_Consegne_
**A)** Secondo il commento della lectio divina, con quale espressione di san Paolo viene descritta la forza del discepolo?
**B)** Continua il commento della lectio divina sul vangelo di Matteo a partire dall'ultima frase riportata.

_Estratto della fonte_
Lectio divina di lunedì 13 febbraio

Dal vangelo secondo Matteo (5, 38-487)

38Avete inteso che fu detto: Occhio per occhio e dente per dente. 39Ma io vi dico di non opporvi al malvagio; anzi, se uno ti dà uno schiaffo sulla guancia destra, tu porgigli anche l’altra, 40e a chi vuole portarti in tribunale e toglierti la tunica, tu lascia anche il mantello. 41E se uno ti costringerà ad accompagnarlo per un miglio, tu con lui fanne due. 42Da’ a chi ti chiede, e a chi desidera da te un prestito non voltare le spalle.
43Avete inteso che fu detto: Amerai il tuo prossimo e odierai il tuo nemico. 44Ma io vi dico: amate i vostri nemici e pregate per quelli che vi perseguitano, 45affinché siate figli del Padre vostro che è nei cieli; egli fa sorgere il suo sole sui cattivi e sui buoni, e fa piovere sui giusti e sugli ingiusti. 46Infatti, se amate quelli che vi amano, quale ricompensa ne avete? Non fanno così anche i pubblicani? 47E se date il saluto soltanto ai vostri fratelli, che cosa fate di straordinario? Non fanno così anche i pagani? 48Voi, dunque, siate perfetti come è perfetto il Padre vostro celeste.

Ancora una volta Gesù si pone nell’ottica della giustizia “superiore” che è la giustizia di Dio, e che deve essere praticata anche da coloro che sono diventati figli del Padre celeste. L’ottica è sempre quella dell’amore che vince l’egoismo e tutte le sue manifestazioni.
“Non opporvi al malvagio” (v. 39), si può interpretare sia come il Maligno, sia come il male in generale. Probabilmente nel nostro contesto indica colui che si comporta male. La forza del discepolo sta nel non rispondere al male con altro male, ma come direbbe S.Paolo (Rom.12): “vincere il male con il bene.”

_Sezione dati_
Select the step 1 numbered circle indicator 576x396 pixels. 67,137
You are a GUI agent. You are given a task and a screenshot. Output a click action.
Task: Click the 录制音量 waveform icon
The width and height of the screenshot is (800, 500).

_Risposte_
**A)** Vincere il male con il bene.

**B)**
La regola fondamentale per vincere il male è non restituirlo, tenendo testa all’avversario con la propria dolcezza, unica possibile per toccare il cuore indurito dall’odio.
Anche nelle altre situazioni (mantello-tunica, costrizione a percorrere una distanza, il dare e il prestare) si ripete il fondamentale invito a rispondere alla brutalità e alla prepotenza con grandezza d’animo e pazienza, al discepolo viene ingiunto: rinuncia ad ogni sanzione giuridica! Non rispondere alla violenza con altra violenza!
E tuttavia, non c’è l’invito a persistere quando viene ricevuto un torto, in una inerte passività.
Il discepolo deve andare incontro al suo avversario, rispondere alla sua costrizione o alla sua brutalità con sovrabbondante bontà: in questo modo, forse lo potrà conquistare.
L’ultima antitesi estende il significato di “prossimo”. Nell’ Antico Testamento, dove troviamo il comando circa l’amore del prossimo, il termine indicava i membri dello stesso popolo eletto, (Lev.19,18) e più specificamente i propri familiari, non troviamo invece nell’A.T un comando come “odierai il tuo nemico”. Possiamo ritenere che si tratti di una sottolineatura di quella che poteva essere una errata interpretazione della legge sull’amore verso il prossimo: se ami il prossimo sei libero di odiare il nemico. Ma l’amore che insegna Gesù Cristo è quello che va oltre ogni limitazione umana.
Un’amore che non distingue “cattivi” e “buoni”, “giusti” e “ingiusti”.
In questo amore per tutti, che arriva anche a spezzare il ciclo dell’odio e della violenza abbiamo l’assoluta novità del Vangelo e il superamento dell’antica Legge.
In questo comando dell’amore si trova il primo principio critico che deve qualificare l’obbedienza alla Legge da parte del cristiano.
Il comandamento dell’amore non è un comando tra molti altri, e nemmeno il comando principale, ma è il principio interpretativo che dà la misura a partire dalla quale vanno vissuti e giudicati tutti i comandi della Legge antica.
Il tutto si conclude con l’invito alla perfezione.
La perfezione di cui si parla è la perfezione dell’amore.
In questo il discepolo di Gesù Cristo, rinnovato dalla sua dignità di figlio, si fa imitatore di Dio.
Sostenuto dall’amore del Padre, il discepolo è in grado di vivere un amore simile.
L’amore di Dio è, non solo modello supremo dell’amore di noi cristiani, ma ne è anche l’origine.

Mentre meditiamo il testo chiediamoci:

Ho qualche difficoltà con qualcuno, prego per lui, secondo l’insegnamento di Gesù Cristo?

O mi chiudo nel rancore, nella difficoltà, nel desiderio di vendetta?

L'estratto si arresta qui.